### Given instruction
Pull out each line of the rows below that contains the string "screenshot", matching its case.

### Data for the task
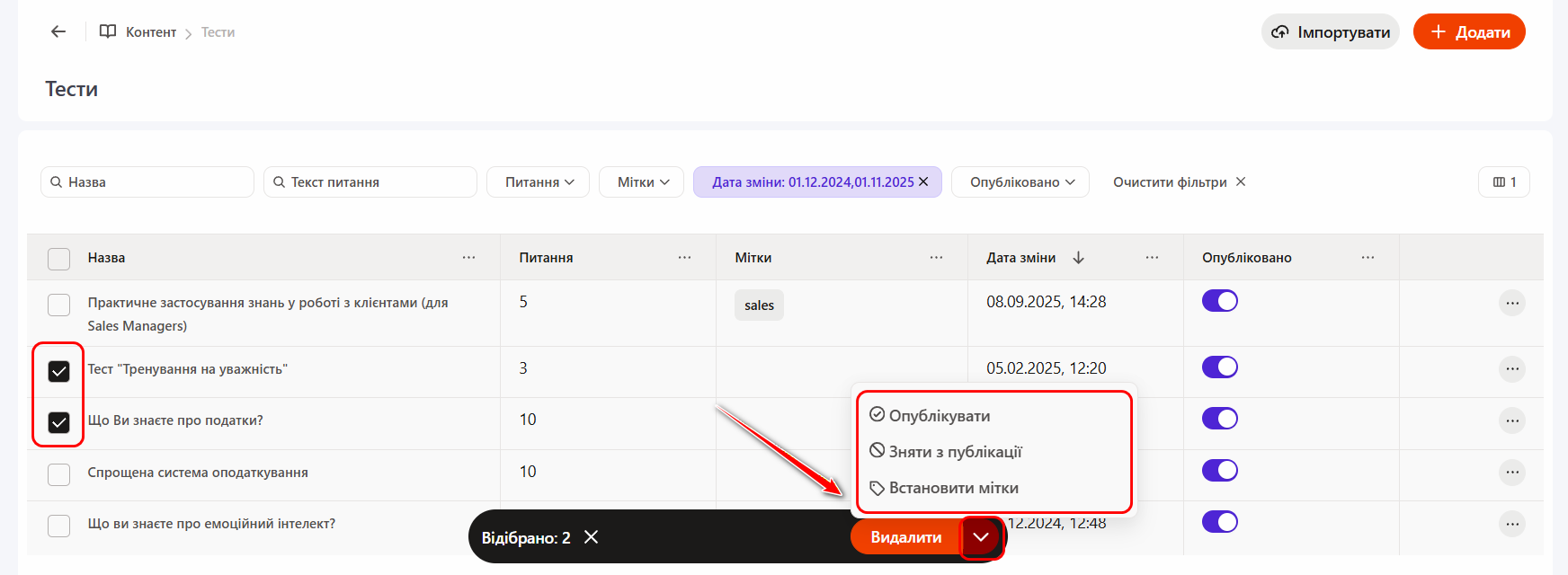Select all rows with header checkbox

pyautogui.click(x=59, y=259)
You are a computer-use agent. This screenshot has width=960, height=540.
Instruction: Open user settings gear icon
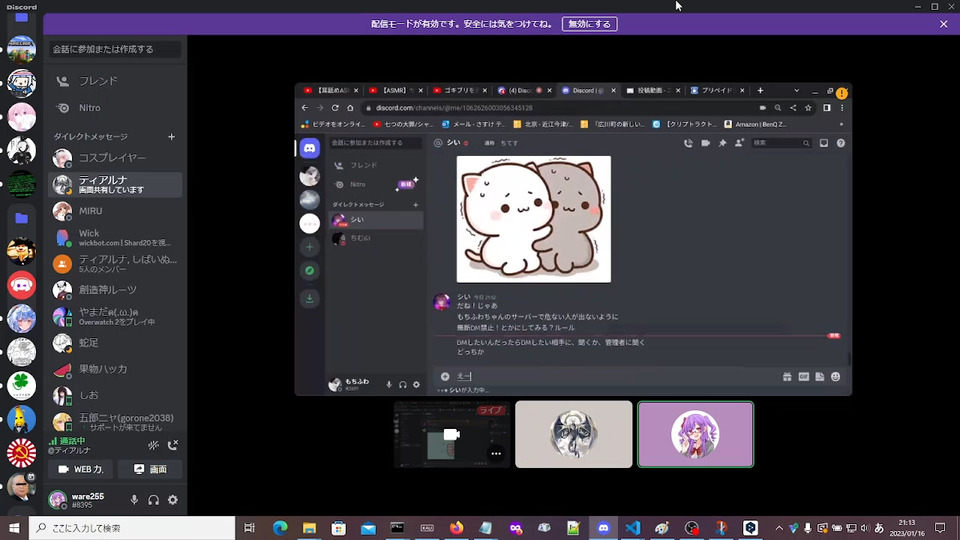172,500
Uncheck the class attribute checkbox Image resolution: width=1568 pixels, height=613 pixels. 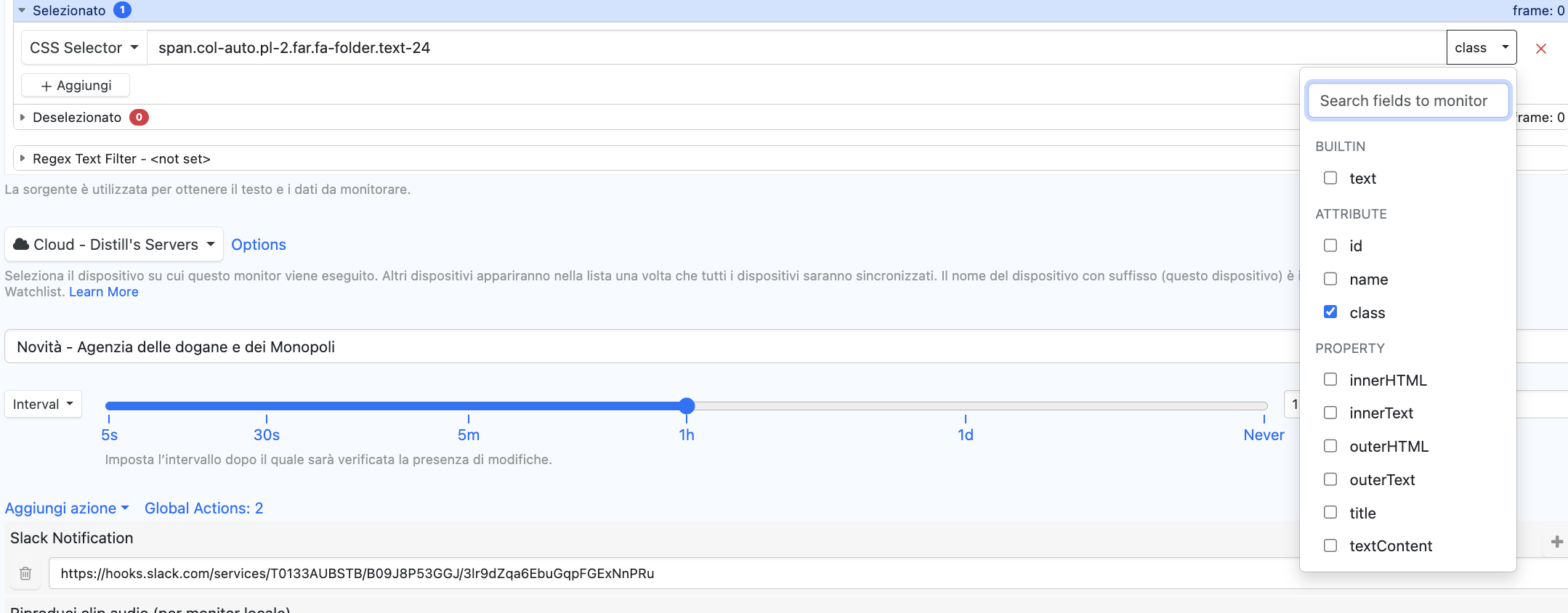tap(1330, 312)
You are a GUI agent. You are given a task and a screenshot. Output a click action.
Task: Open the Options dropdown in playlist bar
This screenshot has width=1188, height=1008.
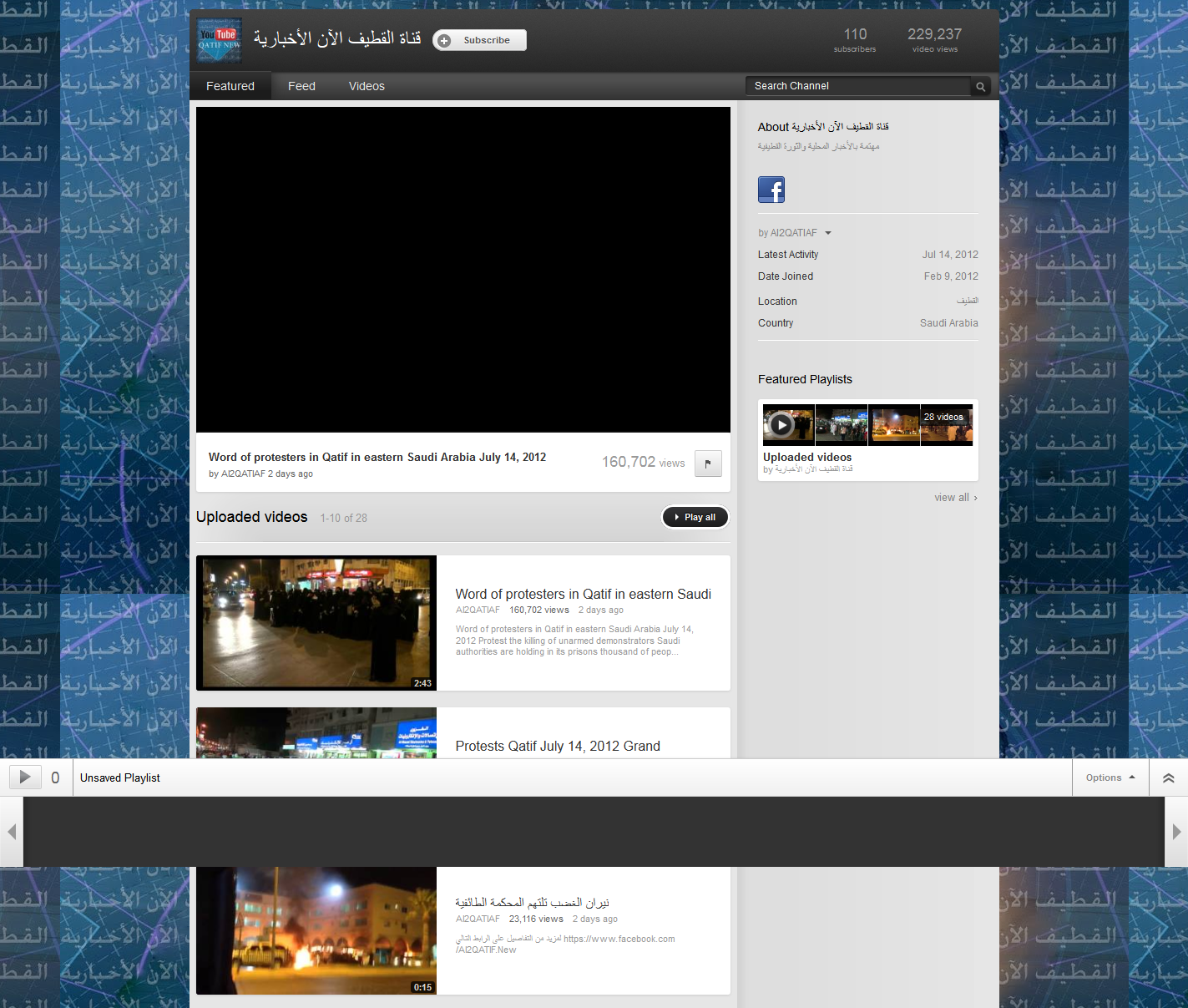tap(1110, 778)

### Result of the exercise
You are a computer-use agent. This screenshot has width=960, height=540.
You are a GUI agent. You are given a task and a screenshot. Output a click action.
This screenshot has width=1188, height=1008.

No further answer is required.